Posted: Sun Feb 25, 2007 11:35 pm
by itsmani1
I am having charset problem.

I am working on a crawler when i crawling 3 pages two of them are utf-8 and one is iso-8859-1
the page where i show the data if if use "utf-8" the data coming from other pages which are iso-8859-1 get disturbed and if i use iso-8859-1 data from the page utf-8 gets disturbed.

any suggestion.

thank you,

Posted: Mon Feb 26, 2007 12:21 am
by volka

Posted: Mon Feb 26, 2007 12:39 am
by itsmani1
ok, thanks hope this will do the trick.

Posted: Wed Feb 28, 2007 12:34 am
by itsmani1
i tried utf8_encode() to encode ISO strings to utf-8 and tried to show print them but no luck.

I also tried to use both these lines but its not working:

<meta http-equiv="Content-Type" content="text/html; charset=iso-8859-1">
<META http-equiv="Content-Type" content="text/html; charset=utf-8">


i tried:

Code: Select all

utf8_encode ("Pe&#351;in al&#305;&#351;veri&#351;lerinize <font color=\"ff0000\">%10 indirim</font> uygulanmaktad&#305;r.");
its gives me following output:
Pesin alisverislerinize %10 indirim uygulanmaktadir.

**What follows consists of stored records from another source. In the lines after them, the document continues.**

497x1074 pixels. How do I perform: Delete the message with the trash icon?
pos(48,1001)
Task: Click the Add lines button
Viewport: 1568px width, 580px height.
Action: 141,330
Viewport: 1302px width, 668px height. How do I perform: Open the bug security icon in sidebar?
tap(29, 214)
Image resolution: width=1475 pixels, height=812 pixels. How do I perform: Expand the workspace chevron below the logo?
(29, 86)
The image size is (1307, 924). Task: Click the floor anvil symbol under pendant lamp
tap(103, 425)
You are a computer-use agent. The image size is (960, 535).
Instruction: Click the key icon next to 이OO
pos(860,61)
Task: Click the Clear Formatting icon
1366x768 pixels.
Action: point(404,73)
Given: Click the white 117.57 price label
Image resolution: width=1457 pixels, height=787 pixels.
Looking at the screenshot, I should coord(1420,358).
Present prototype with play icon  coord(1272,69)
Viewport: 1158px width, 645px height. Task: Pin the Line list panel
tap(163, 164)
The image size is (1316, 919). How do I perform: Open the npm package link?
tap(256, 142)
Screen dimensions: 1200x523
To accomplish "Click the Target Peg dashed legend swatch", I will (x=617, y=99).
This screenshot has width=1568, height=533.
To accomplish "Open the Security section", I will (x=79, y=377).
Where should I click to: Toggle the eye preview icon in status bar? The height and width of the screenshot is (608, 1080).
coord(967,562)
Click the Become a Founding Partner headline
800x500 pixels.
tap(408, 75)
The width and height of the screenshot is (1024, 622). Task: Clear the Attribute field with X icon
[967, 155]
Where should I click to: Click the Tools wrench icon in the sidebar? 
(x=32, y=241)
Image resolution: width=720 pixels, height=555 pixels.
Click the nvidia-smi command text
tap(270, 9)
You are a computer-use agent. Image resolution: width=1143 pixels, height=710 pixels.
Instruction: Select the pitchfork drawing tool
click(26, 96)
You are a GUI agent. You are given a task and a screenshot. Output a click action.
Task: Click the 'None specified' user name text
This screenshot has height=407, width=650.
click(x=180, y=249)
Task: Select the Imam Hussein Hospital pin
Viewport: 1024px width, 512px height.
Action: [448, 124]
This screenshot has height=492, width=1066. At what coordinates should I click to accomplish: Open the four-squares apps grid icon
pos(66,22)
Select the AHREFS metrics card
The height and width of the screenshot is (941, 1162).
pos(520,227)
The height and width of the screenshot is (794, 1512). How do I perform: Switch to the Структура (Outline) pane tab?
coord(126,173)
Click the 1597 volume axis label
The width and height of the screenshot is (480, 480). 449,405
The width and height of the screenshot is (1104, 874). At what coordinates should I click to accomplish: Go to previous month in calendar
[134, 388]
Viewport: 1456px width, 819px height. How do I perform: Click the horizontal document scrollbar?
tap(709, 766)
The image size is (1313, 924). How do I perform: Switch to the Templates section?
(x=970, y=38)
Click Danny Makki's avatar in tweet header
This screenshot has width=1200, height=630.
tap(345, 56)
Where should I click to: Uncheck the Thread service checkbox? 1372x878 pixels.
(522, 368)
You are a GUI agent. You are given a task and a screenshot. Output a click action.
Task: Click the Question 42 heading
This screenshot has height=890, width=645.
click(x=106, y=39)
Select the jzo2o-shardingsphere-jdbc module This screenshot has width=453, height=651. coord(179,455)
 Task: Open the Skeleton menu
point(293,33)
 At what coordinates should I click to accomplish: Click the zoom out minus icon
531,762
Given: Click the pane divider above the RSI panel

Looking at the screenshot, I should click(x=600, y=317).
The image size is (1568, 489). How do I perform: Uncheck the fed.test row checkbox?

just wanted to know if there is any way so that i can make same as its in string for utf-8

Posted: Wed Feb 28, 2007 5:13 am
by volka
&#351; is already an numerical unicode entity. All non-ascii characters of your string have been encoded this way. A html browser is aware of this and therefore there's no need for utf8_encode for this string..

Posted: Wed Feb 28, 2007 6:07 am
by itsmani1
My problem is that i am fetching data from three pages.
one is using: UTF-8 and others are using ISO-8859-9

when i use utf-8 one gets fine and others don't work and vice versa.
I wanted all the work fine on one page.


i tired to use utf8_encode() and its output is not what is required.

Posted: Wed Feb 28, 2007 6:21 am
by volka
If you set the charset of your page to utf-8 and you fetch contents from an iso-8859-1 encoded page you need utf8_encode, only then.
If you set the charset of your page to iso-8859-1 and you fetch contents from an utf-8 encoded page you need utf8_decode, only then.